Required work: Copy out each line of the records below that contains the string "should". Case counts.

Data excerpts:
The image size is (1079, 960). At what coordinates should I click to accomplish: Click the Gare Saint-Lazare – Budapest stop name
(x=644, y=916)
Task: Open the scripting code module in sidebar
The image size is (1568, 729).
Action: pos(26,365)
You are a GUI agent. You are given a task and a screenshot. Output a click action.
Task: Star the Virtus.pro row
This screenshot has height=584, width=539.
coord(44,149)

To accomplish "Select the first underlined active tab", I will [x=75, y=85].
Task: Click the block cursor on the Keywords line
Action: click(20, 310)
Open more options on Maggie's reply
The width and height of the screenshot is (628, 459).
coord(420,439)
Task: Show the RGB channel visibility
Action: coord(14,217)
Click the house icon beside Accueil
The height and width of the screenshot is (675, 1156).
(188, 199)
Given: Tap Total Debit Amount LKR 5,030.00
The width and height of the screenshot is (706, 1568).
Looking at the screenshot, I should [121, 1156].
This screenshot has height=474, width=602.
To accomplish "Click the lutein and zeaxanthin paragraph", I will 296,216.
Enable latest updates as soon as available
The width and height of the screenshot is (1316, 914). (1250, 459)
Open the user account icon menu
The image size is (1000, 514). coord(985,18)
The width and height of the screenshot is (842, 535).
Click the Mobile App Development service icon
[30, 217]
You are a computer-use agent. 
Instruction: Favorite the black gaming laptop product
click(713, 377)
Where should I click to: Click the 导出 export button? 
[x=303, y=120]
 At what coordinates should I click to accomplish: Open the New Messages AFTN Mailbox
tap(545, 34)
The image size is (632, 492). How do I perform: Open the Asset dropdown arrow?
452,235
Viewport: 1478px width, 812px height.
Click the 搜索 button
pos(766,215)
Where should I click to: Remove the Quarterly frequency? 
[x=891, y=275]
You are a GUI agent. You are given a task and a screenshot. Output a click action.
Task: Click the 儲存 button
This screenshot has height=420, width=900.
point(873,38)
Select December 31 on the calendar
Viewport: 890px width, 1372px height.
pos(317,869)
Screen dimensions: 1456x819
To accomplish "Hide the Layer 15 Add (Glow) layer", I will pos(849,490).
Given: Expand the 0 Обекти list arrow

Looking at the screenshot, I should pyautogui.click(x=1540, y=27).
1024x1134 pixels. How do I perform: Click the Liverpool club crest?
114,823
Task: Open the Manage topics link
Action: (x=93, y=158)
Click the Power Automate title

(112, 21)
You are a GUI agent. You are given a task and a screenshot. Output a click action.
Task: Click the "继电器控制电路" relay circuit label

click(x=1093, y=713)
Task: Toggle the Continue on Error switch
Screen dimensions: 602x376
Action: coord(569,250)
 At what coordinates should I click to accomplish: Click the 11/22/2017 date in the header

Answer for the task:
The image size is (1079, 960). At what coordinates should I click to accomplish: Click the Gare Saint-Lazare – Budapest stop name
Looking at the screenshot, I should [121, 1156].
Where should I click to: Click the 导出 export button? 
 At what coordinates should I click to accomplish: Open the New Messages AFTN Mailbox
Where should I click to: Remove the Quarterly frequency? 
Looking at the screenshot, I should pyautogui.click(x=1540, y=27).
 At what coordinates should I click to accomplish: Click the 11/22/2017 date in the header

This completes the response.